## Required task 1
Convert the listing below, from the line containing "Open the more options ellipsis menu" through the last line of the listing, into a JSON list of strings with one string per line and blank lines omitted. Leave the pictures out of your answer.

## Document segment
++++++++++++++++++++

Queering Mestizaje employs theories of postcolonial cultural studies (including performance studies, queer and feminist theory) to examine the notion of mestizaje---the mixing of races, and specifically indigenous peoples, with European colonizers---and how this phenomenon manifests itself in three geographically diverse spaces: the United States, Latin America, and the Philippines. Alicia Arrizón argues that, as an imaginary site for racialized, gendered, and sexualized identities, mestizaje raises questions about historical transformation and cultural memory across Spanish postcolonial sites.

Arrizón offers new, queer readings of the hybrid, the intercultural body, and the hyphenated self, building on the work of Gloria Anzaldúa, Antonio Benitez-Rojo, Walter Mignolo, and Vera Kutzinski, while challenging accepted discourses about the relationship between colonizer and colonized. Queering Mestizaje is unique in the connections it makes between the Spanish colonial legacy in the Philippines and in the Americas. An engagingly eclectic array of cultural materials---including examples from performance art, colonial literature, visual art, fashion, and consumer products---are discussed, and included in the book's twenty-nine illustrations.

++++++++++++++++++++

## Working data
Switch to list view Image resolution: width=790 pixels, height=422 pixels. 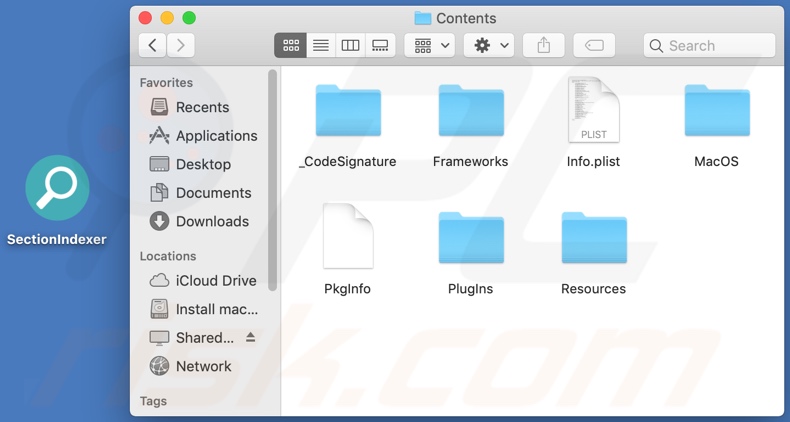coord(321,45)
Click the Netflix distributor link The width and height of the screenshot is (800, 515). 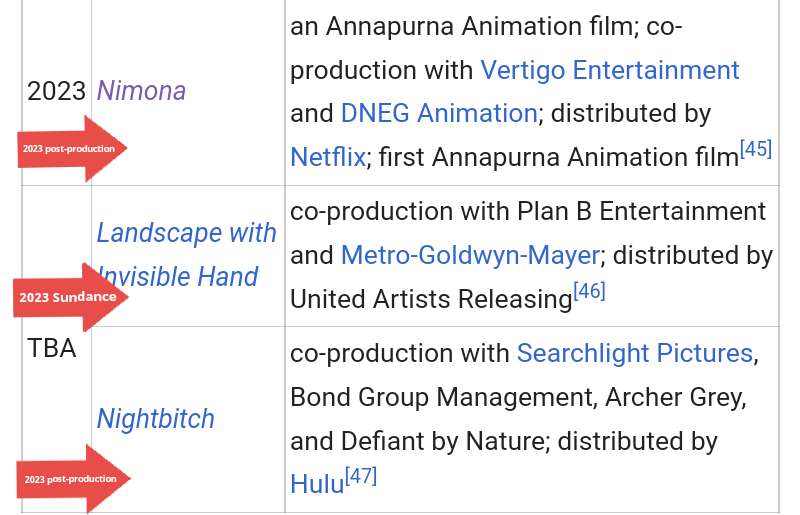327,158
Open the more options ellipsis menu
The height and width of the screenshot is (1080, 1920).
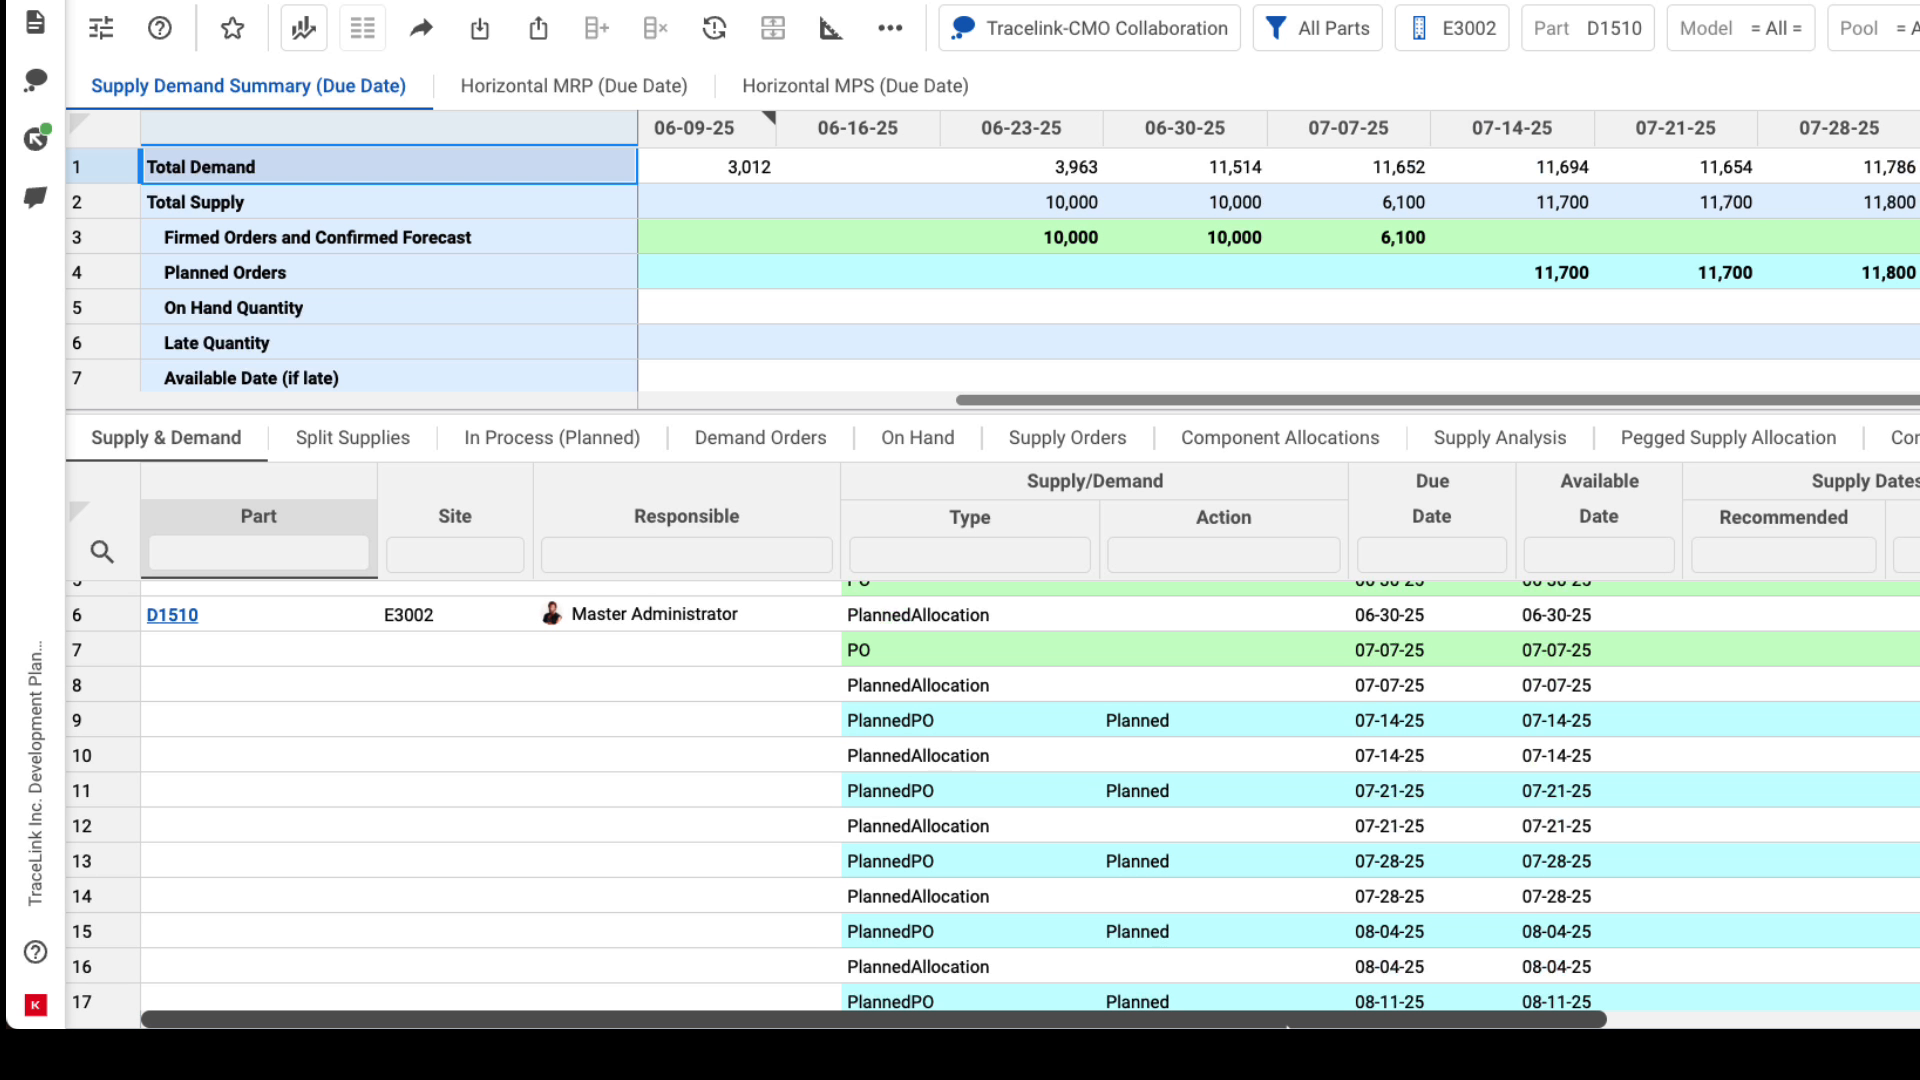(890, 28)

++++++++++++++++++++

## Required task 2
According to the passage about Queering Mestizaje, how many illustrations does the book include?

## Task result 1
[
  "Open the more options ellipsis menu",
  "The height and width of the screenshot is (1080, 1920).",
  "(890, 28)"
]

## Task result 2
Twenty-nine.